Let's set up Spark on your Colab environment.  Run the cell below!

In [77]:
!pip install pyspark
!pip install -U -q PyDrive2
#the output 'xxx is not a symbolic link' will not affect your implementation or execution
#to fix 'xxx is not a symbolic link', you can comment out the lines starting from !mv xxxx
#you may need to replace xxx.11 with the correct version if other errors come up after colab update
#to get the correct version, use !ls /usr/local/lib to find out
!mv /usr/local/lib/libtbbmalloc_proxy.so.2 /usr/local/lib/libtbbmalloc_proxy.so.2.backup
!mv /usr/local/lib/libtbbmalloc.so.2 /usr/local/lib/libtbbmalloc.so.2.backup
!mv /usr/local/lib/libtbbbind_2_5.so.3 /usr/local/lib/libtbbbind_2_5.so.3.backup
!mv /usr/local/lib/libtbb.so.12 /usr/local/lib/libtbb.so.12.backup
!mv /usr/local/lib/libtbbbind_2_0.so.3 /usr/local/lib/libtbbbind_2_0.so.3.backup
!mv /usr/local/lib/libtbbbind.so.3 /usr/local/lib/libtbbbind.so.3.backup
!ln -s /usr/local/lib/libtbbmalloc_proxy.so.2.11 /usr/local/lib/libtbbmalloc_proxy.so.2
!ln -s /usr/local/lib/libtbbmalloc.so.2.11 /usr/local/lib/libtbbmalloc.so.2
!ln -s /usr/local/lib/libtbbbind_2_5.so.3.11 /usr/local/lib/libtbbbind_2_5.so.3
!ln -s /usr/local/lib/libtbb.so.12.11 /usr/local/lib/libtbb.so.12
!ln -s /usr/local/lib/libtbbbind_2_0.so.3.11 /usr/local/lib/libtbbbind_2_0.so.3
!ln -s /usr/local/lib/libtbbbind.so.3.11 /usr/local/lib/libtbbbind.so.3
# !sudo ldconfig
#If error related to the above execution occurs, you can try commenting out the above 12 lines under pip install PyDrive2 (not included)
!apt install openjdk-8-jdk-headless -qq
import os
os.environ["JAVA_HOME"] = "/usr/lib/jvm/java-8-openjdk-amd64"
#the output 'xxx is not a symbolic link' will not affect your implementation or execution
#to fix 'xxx is not a symbolic link', you can comment out the lines starting from !mv xxxx
#you may need to replace xxx.11 with the correct version if other errors come up after colab update
#to get the correct version, use !ls /usr/local/lib to find out


openjdk-8-jdk-headless is already the newest version (8u392-ga-1~22.04).
0 upgraded, 0 newly installed, 0 to remove and 24 not upgraded.

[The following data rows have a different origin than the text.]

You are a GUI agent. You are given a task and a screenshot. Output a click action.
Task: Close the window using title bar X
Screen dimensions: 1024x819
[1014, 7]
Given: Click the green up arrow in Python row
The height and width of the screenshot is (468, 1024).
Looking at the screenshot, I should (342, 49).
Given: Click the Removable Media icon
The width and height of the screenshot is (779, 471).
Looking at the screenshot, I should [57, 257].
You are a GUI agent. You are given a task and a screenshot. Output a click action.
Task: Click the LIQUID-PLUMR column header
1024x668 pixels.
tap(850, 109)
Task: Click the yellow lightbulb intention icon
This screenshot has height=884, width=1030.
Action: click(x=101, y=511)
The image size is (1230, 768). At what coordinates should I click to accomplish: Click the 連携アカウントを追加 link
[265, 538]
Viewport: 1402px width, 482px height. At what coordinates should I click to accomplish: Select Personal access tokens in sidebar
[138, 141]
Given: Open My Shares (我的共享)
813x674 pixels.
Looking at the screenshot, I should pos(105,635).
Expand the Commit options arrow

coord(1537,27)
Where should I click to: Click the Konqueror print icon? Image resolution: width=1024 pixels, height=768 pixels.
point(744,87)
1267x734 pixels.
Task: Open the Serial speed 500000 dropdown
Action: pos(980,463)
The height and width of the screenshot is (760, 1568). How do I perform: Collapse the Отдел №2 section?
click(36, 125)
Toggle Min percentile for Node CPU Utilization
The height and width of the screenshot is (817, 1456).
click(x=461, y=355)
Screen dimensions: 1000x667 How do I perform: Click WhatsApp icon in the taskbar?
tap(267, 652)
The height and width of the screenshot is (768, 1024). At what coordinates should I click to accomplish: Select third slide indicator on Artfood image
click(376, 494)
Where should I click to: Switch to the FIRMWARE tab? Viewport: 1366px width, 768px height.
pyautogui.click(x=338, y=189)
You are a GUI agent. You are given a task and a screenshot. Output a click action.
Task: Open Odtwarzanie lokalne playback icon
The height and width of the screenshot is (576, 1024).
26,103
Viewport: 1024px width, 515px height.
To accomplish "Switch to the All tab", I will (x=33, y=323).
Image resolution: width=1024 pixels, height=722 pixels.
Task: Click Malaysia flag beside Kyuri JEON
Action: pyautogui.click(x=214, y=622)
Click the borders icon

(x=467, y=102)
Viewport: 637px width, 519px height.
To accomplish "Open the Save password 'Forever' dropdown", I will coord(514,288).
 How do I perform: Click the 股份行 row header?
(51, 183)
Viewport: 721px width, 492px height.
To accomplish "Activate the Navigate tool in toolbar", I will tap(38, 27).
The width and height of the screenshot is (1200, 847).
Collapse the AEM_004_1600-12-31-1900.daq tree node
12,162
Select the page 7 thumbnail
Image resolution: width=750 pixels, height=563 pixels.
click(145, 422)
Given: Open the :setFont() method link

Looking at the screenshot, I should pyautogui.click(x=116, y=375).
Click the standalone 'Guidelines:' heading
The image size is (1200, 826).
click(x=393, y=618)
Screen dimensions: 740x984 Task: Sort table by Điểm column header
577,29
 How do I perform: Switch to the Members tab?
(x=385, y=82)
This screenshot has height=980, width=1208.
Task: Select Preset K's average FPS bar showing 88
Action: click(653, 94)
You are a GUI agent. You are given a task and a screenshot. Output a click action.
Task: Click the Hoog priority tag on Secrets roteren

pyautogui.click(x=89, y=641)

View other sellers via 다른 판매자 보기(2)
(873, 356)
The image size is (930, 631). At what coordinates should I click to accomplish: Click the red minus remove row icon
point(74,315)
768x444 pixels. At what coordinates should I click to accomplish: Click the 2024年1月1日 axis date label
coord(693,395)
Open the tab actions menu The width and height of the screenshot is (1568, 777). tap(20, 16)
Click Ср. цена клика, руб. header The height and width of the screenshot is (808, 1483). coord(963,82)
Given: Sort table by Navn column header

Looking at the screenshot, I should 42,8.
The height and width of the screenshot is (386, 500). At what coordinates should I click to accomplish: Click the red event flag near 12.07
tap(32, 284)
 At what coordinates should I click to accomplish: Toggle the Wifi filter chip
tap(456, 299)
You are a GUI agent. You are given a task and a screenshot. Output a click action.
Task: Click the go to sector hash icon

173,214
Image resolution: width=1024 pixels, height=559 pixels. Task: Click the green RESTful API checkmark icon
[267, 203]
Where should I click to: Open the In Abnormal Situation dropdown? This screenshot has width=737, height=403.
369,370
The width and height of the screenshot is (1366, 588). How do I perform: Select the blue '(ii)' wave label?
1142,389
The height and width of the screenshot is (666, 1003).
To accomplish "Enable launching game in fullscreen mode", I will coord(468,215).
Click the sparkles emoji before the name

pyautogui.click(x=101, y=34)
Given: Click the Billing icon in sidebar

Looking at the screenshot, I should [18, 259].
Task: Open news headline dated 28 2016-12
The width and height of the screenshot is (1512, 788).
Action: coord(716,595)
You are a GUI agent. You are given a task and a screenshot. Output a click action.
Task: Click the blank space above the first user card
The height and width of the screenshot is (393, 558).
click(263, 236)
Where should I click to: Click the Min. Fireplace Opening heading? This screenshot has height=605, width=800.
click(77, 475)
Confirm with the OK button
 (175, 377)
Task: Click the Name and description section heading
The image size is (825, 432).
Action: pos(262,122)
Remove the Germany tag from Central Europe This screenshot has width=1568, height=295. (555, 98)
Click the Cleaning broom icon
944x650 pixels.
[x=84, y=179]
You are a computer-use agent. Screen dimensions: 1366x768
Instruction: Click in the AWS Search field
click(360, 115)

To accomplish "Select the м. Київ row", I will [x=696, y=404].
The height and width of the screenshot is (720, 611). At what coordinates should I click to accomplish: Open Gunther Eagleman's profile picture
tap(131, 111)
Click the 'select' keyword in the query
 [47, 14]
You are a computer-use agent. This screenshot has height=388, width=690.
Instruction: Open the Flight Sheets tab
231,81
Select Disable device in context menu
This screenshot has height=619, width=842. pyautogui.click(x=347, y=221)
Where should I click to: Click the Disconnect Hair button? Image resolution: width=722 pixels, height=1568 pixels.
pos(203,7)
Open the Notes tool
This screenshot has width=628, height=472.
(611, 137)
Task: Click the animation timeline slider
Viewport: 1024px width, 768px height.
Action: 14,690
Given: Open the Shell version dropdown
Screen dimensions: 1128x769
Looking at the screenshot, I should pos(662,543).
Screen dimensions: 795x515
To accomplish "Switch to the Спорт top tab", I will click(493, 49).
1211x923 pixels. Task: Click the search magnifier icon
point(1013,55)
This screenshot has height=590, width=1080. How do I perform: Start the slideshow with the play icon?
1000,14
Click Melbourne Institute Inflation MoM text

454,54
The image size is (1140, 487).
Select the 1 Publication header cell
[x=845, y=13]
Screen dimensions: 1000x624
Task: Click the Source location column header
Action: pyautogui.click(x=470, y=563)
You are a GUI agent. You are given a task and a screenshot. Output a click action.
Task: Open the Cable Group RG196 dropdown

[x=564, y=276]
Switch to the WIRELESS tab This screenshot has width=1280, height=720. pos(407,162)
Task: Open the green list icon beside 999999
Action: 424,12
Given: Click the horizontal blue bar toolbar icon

Now we authenticate a Google Drive client to download the file we will be processing in our Spark job.

**Make sure to follow the interactive instructions.**

In [78]:
from pydrive2.auth import GoogleAuth
from pydrive2.drive import GoogleDrive
from google.colab import auth
from oauth2client.client import GoogleCredentials

# Authenticate and create the PyDrive client
auth.authenticate_user()
gauth = GoogleAuth()
gauth.credentials = GoogleCredentials.get_application_default()
drive = GoogleDrive(gauth)

In [79]:
id='1SE6k_0YukzGd5wK-E4i6mG83nydlfvSa'
downloaded = drive.CreateFile({'id': id})
downloaded.GetContentFile('pg100.txt')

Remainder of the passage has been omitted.